When you’re in the private, publishing parts of the blog, your main navbar still has links to Explore and other public, social pieces of Vox.

Not impressive! I’ll stick with WordPress, thanks.

Update: WordPress.com (the hosted WordPress) has privacy features too. Excellent!

[tags] vox, 6apart, blog, wordpress, flock, john koetsier [/tags]

4 CommentsLeave a comment

  • Actually, we’ve got a tour, though (obviously!) we should make it easier to find, but it is a featured link right in the center of our company homepage.

    Safari is supported for everything except composing posts — they know that they don’t support some key authoring technologies, but that should be fixed by Apple’s team soon.

    The links to the social parts of Vox are displayed consistently throughout the site for the same reason that (for example) Flickr lets you get to your friends’ photos when you’re looking at your own: staying connected to your neighborhood, friends, and family is the whole point. But I do definitely take your point if Vox feels slow to you; the service is still pretty young and we’re always looking for ways to improve peformance.
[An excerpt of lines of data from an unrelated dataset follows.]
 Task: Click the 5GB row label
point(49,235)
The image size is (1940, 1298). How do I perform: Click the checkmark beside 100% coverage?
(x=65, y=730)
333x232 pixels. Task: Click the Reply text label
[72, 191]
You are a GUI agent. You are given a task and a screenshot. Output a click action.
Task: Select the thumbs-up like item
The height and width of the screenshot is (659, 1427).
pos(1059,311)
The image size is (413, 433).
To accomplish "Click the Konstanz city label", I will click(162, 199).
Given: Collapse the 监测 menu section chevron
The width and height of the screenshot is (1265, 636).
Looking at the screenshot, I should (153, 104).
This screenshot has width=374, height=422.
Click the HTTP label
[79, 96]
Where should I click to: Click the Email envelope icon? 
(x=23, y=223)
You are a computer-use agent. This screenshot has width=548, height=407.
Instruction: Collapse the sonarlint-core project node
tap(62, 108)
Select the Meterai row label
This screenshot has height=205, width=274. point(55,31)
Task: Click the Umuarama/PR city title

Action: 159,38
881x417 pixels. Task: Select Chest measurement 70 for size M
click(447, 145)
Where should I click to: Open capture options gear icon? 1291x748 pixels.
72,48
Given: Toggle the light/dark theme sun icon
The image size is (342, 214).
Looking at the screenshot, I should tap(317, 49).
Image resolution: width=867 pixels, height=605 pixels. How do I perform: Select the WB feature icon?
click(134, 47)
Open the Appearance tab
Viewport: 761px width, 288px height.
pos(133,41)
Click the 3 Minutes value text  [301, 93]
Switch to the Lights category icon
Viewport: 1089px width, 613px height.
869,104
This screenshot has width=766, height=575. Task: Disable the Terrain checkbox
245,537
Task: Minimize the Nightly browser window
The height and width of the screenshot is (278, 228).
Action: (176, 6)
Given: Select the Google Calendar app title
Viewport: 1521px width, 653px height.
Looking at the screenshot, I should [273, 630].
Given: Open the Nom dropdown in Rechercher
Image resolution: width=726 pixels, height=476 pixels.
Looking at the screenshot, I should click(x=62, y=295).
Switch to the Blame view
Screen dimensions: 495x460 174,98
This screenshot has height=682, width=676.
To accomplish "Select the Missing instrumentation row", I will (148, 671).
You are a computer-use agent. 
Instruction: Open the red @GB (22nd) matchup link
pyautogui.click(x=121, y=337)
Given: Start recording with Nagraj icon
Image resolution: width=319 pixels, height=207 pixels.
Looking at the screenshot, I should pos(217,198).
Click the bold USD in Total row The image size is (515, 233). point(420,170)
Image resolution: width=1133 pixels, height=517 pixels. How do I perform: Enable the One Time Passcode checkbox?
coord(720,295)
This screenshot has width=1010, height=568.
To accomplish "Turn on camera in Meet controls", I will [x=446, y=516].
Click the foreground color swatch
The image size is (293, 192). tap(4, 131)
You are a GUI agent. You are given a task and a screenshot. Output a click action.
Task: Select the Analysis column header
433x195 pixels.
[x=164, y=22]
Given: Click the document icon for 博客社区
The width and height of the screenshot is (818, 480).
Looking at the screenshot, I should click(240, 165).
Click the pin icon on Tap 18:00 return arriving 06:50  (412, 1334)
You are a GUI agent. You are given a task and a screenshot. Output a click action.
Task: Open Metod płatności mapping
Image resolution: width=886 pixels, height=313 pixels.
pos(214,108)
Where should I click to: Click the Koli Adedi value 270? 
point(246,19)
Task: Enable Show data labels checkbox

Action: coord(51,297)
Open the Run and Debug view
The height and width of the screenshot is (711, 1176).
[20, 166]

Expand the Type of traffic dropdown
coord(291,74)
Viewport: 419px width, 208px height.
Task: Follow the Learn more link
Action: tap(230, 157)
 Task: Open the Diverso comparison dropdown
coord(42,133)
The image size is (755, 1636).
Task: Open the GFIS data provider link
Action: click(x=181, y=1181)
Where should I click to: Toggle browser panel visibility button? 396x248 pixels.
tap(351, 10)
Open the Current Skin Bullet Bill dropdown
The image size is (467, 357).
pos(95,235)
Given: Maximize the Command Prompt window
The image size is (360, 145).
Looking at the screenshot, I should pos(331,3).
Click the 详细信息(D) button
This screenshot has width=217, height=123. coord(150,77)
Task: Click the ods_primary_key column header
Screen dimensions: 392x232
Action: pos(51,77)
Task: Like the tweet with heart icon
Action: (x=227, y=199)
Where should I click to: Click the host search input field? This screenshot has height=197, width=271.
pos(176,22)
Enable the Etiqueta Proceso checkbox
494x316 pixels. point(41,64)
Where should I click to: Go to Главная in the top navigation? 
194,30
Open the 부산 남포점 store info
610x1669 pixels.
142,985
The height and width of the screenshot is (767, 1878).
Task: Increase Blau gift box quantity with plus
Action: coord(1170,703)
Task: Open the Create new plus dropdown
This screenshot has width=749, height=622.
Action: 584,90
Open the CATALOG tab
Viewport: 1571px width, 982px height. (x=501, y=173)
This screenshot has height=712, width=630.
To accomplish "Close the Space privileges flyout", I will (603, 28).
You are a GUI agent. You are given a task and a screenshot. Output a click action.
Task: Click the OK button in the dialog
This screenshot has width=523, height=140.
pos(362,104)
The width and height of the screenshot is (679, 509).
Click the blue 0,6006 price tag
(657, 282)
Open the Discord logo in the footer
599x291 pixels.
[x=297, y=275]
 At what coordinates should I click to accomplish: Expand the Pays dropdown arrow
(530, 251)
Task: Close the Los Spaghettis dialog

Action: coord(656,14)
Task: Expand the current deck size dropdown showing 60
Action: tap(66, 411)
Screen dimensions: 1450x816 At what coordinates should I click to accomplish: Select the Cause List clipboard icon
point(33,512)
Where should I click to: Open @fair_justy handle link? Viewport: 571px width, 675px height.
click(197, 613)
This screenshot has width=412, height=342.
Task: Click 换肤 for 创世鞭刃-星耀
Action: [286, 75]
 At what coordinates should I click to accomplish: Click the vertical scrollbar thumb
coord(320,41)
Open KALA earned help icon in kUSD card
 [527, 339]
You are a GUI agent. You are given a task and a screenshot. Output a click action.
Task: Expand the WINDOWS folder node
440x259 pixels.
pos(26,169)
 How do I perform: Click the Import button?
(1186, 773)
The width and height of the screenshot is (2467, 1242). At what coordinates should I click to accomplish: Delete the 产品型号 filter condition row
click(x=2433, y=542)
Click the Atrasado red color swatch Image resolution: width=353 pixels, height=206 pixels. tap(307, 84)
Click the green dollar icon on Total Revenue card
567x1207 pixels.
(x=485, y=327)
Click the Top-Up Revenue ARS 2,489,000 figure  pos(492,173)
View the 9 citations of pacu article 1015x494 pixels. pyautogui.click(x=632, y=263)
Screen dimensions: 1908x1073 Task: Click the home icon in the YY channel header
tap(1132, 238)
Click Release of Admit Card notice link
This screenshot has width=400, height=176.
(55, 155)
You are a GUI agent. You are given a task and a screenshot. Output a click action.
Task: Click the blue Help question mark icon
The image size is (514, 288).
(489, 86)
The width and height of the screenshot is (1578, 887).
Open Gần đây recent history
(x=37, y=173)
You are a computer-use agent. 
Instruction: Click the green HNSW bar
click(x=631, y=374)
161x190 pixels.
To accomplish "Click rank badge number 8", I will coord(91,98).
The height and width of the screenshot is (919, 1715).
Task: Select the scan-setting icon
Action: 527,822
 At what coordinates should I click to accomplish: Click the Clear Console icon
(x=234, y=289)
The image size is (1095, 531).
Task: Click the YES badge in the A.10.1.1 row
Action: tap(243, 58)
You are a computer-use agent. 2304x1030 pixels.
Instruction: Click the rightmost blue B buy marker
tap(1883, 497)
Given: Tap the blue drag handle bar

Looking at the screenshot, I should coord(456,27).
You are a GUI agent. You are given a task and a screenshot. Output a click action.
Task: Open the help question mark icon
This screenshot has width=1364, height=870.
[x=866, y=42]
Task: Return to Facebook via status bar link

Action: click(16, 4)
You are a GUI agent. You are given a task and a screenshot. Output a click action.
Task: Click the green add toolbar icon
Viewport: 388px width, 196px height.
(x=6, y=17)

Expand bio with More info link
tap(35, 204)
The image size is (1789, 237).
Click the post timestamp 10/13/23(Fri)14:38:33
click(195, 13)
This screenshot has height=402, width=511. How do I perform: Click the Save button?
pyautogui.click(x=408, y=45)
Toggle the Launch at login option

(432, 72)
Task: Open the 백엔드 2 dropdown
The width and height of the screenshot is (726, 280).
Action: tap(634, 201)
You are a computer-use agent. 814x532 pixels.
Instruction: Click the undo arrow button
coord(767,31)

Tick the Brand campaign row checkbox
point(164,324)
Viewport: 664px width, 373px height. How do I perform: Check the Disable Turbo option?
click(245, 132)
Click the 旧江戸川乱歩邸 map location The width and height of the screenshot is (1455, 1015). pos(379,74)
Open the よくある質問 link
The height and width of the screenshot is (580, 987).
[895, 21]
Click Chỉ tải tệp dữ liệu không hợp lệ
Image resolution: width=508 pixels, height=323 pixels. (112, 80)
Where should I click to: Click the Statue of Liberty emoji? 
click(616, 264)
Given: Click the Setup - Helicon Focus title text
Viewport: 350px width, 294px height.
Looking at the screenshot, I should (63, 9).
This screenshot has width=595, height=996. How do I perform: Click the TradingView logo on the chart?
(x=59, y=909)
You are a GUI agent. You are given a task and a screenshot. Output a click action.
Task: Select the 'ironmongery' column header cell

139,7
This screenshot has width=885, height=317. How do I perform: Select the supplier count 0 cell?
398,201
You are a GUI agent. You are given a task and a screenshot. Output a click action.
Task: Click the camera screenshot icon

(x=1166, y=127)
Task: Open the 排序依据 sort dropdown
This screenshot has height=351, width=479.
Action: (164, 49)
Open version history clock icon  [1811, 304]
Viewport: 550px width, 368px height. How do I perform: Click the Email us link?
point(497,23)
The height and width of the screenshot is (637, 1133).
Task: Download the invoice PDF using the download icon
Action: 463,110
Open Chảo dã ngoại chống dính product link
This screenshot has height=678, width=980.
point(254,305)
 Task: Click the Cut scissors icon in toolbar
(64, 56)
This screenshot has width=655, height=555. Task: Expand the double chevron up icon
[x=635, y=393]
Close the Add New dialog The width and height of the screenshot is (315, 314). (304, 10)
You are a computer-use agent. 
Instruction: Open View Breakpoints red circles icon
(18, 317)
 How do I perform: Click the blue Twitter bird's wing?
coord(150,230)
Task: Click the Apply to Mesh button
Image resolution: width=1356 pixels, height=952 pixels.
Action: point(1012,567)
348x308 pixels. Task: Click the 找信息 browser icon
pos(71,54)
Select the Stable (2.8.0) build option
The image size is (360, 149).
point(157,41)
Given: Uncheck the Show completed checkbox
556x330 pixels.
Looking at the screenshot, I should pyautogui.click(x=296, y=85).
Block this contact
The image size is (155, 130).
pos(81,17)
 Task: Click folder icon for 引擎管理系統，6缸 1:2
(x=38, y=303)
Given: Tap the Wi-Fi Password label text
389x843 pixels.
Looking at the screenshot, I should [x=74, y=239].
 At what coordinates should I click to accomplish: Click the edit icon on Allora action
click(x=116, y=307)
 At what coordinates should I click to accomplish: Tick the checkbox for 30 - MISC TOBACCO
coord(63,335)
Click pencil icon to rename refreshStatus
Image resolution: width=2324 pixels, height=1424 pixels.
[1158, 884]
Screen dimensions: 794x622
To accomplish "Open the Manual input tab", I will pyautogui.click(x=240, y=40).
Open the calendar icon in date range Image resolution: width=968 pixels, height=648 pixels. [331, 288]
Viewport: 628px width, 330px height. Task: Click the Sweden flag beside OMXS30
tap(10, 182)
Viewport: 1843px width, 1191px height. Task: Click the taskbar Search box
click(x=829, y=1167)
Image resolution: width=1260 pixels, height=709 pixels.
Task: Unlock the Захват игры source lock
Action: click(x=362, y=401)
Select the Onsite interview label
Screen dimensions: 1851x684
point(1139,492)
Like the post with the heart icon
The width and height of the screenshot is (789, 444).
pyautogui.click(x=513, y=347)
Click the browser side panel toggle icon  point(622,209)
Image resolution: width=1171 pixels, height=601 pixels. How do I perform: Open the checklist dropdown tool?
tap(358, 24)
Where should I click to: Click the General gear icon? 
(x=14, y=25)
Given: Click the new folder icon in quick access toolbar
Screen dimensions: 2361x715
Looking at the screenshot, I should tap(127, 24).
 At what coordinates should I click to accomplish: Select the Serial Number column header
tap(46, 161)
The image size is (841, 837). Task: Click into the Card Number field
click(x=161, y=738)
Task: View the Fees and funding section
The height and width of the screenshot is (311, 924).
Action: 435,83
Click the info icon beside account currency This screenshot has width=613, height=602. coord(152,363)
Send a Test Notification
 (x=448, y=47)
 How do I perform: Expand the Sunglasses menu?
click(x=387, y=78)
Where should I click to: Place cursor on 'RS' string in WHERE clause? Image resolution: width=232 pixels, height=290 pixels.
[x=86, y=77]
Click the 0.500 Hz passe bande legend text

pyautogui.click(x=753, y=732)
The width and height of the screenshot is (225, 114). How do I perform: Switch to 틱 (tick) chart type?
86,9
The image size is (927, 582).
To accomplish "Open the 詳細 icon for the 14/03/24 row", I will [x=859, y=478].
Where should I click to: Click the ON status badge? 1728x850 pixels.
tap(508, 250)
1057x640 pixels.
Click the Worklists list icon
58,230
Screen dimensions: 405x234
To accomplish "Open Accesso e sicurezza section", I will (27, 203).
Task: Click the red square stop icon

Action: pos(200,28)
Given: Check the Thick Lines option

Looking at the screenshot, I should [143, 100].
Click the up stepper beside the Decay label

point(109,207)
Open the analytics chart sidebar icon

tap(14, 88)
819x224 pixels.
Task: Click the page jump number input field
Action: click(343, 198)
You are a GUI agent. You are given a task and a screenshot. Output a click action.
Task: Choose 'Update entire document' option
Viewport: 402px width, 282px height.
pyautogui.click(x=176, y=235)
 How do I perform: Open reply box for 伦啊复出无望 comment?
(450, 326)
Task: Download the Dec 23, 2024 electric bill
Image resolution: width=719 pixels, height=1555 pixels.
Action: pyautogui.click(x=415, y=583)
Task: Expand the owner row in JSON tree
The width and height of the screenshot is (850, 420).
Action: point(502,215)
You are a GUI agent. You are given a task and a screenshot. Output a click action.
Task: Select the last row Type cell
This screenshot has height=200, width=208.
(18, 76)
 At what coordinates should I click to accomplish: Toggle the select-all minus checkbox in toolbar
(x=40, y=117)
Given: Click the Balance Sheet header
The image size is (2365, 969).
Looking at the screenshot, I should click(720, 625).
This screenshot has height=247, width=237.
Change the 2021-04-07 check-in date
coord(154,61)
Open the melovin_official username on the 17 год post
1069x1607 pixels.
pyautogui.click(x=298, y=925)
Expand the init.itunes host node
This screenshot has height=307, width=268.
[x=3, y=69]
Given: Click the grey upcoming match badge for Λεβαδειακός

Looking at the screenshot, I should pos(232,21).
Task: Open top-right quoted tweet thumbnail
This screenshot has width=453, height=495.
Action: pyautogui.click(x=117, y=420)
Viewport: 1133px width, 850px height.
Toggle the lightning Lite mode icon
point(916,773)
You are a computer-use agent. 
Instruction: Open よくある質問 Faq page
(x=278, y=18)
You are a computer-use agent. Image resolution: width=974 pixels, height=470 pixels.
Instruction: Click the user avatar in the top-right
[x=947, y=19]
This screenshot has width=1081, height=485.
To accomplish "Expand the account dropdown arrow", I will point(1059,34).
    You might also want to note that the privacy levels you’ve described for WordPress.com are nothing like what Vox offers: Vox lets you control reading permissions on individual posts as well as on the photos/videos/items that might be inserted into those posts. And those controls are granular enough to let you limit access to your just your friends and/or family, or to the whole world. Plus, Vox’s privacy never costs you money, no matter how many friends you have.

    Thanks for the feedback on Vox, I hope you’ll give it another look, and that hearing a slightly different perspective helps you find it a useful complement to this blog. As far as the overall user experience goes, compare inserting one of your private (friends-only) Flickr photos or a YouTube video into this blog and into your Vox blog, and see which one feels more fun. 🙂

  • Thanks for the comment, Anil.

    Are you saying the “Explore” thing is a tour … ’cause otherwise, I’m not seeing it. Front page does look different today, with the number options, but I still don’t see a tour.

  • Whoops, sorry, I meant to say the tour is linked on the sixapart.com homepage, we definitely need to get that a lot more prominent on the Vox site as well.